5. Le secteur de la santé
En matière de santé, il y a également de nombreuses propositions qui sont avancées. "La crise du Covid-19 a montré la nécessité de constituer des stocks suffisants, de renforcer la flexibilité du système et de pouvoir mobiliser ou réquisitionner à la fois des lits (des lieux à affecter à cet effet) et des moyens de production. Il serait également utile de prévoir des plans de rationnement et des priorités dans les soins à donner en cas de grave crise sanitaire", suggèrent les membres de l'EPC. Prendre et renforcer les mesures pour diminuer les effets de la malbouffe, promouvoir la qualité de l'air et de l'environnement, développer des politiques de vaccination et de dépistages peut participer à la résilience de la population vis-à-vis d'une crise sanitaire.
Les économistes de l'EPC proposent également des mesures transversales dont certaines sont relatives aux revenus et subsides. "Dans l'analyse de la résilience, il convient aussi de s'interroger sur les vertus et effets néfastes de la globalisation", déclarent ces économistes.
Bios express de l’EPC
Étienne de Callataÿ est cofondateur et Chief Economist d’Orcadia Asset Management. Il est aussi chargé de cours invité à l’UNamur et à l’UCLouvain. Il a notamment travaillé à la Banque nationale de Belgique, au Fonds monétaire international et au cabinet du Premier ministre Jean-Luc Dehaene.
Estelle Cantillon est directrice de recherche FNRS et professeure d’Économie à l’ULB. Titulaire d’un doctorat de l’Université d’Harvard, elle a enseigné à l’Université de Yale, la Harvard Business School et la Harvard Kennedy School of Government.
Philippe Defeyt est président, cofondateur de l’Institut pour un développement durable. Il a été président du CPAS de Namur et vice-président de l’UCL et est l’auteur de nombreuses publications.

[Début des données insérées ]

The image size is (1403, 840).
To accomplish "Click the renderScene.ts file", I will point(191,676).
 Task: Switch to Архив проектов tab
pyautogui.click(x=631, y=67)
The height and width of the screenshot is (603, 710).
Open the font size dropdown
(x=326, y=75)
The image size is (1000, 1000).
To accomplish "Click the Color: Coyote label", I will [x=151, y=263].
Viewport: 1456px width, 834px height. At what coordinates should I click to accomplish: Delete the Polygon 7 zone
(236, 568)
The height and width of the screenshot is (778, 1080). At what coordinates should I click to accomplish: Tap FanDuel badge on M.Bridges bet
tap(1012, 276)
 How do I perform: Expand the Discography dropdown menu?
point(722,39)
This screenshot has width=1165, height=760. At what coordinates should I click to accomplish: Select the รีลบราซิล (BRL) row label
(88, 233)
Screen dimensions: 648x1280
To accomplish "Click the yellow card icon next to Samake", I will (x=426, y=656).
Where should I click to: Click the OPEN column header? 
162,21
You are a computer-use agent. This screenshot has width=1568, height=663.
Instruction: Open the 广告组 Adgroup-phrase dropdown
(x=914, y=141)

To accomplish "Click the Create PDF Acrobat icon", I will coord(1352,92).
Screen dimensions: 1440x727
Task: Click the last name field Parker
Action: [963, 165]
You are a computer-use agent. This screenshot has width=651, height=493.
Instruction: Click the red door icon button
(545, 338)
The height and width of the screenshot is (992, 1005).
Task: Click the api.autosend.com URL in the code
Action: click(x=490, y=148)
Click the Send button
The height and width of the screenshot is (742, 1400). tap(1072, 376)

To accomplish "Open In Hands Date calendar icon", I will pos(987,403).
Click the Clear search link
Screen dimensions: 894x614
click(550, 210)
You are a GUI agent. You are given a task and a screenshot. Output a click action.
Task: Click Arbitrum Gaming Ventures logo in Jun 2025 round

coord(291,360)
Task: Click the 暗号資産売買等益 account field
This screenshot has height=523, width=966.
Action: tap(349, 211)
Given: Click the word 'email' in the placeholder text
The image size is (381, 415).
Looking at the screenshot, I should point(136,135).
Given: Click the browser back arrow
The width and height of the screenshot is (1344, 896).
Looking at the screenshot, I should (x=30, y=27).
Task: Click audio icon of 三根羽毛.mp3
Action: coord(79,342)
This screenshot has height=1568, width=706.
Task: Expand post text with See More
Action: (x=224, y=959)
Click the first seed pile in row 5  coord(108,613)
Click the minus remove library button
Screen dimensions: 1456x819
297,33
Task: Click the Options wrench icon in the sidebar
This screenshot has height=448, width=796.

Olivier Lefebvre est docteur en économie et a enseigné à l’UCLouvain et à l’UNamur. Il a conduit de nombreuses réformes comme chef de cabinet du ministre des Finances, Philippe Maystadt, puis comme patron de la Bourse de Bruxelles, notamment en cofondant Euronext, premier marché boursier transfrontalier. Il est administrateur indépendant dans diverses entreprises et institutions.
Luc Leruth est chercheur associé à l’Université de Clermont-Auvergne. Il a travaillé au FMI à Washington et a été professeur à l’Université d’Essex, à l’ULg et membre du CORE (Center for operations research and econometrics, UCLouvain). Il est l’auteur de nombreuses publications scientifiques ainsi que de plusieurs romans.
Pierre Pestieau (UCL et Yale) a enseigné à l’Université de Cornell puis à l’Université de Liège. Il est, depuis 2008, professeur émérite. Il est membre du CORE et membre associé du PSE (Paris School of Economics). Ses principaux sujets d’intérêt sont l’économie publique, l’économie de la population et la sécurité sociale. Il a reçu le prix Francqui en 1989.